*Direction:* Revise the data below so that each occurrence of "Instruction" becomes "Task", with all other text left unchanged.

*Material provided:*
○ ○ ○
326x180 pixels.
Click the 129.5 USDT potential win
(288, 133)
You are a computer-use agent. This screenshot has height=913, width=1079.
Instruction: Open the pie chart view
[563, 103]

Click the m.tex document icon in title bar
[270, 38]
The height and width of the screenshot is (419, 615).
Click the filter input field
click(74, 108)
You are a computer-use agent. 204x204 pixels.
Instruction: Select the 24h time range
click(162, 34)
○ ○ ○
*Answer for this exercise:*
326x180 pixels.
Click the 129.5 USDT potential win
(288, 133)
You are a computer-use agent. This screenshot has height=913, width=1079.
Task: Open the pie chart view
[563, 103]

Click the m.tex document icon in title bar
[270, 38]
The height and width of the screenshot is (419, 615).
Click the filter input field
click(74, 108)
You are a computer-use agent. 204x204 pixels.
Task: Select the 24h time range
click(162, 34)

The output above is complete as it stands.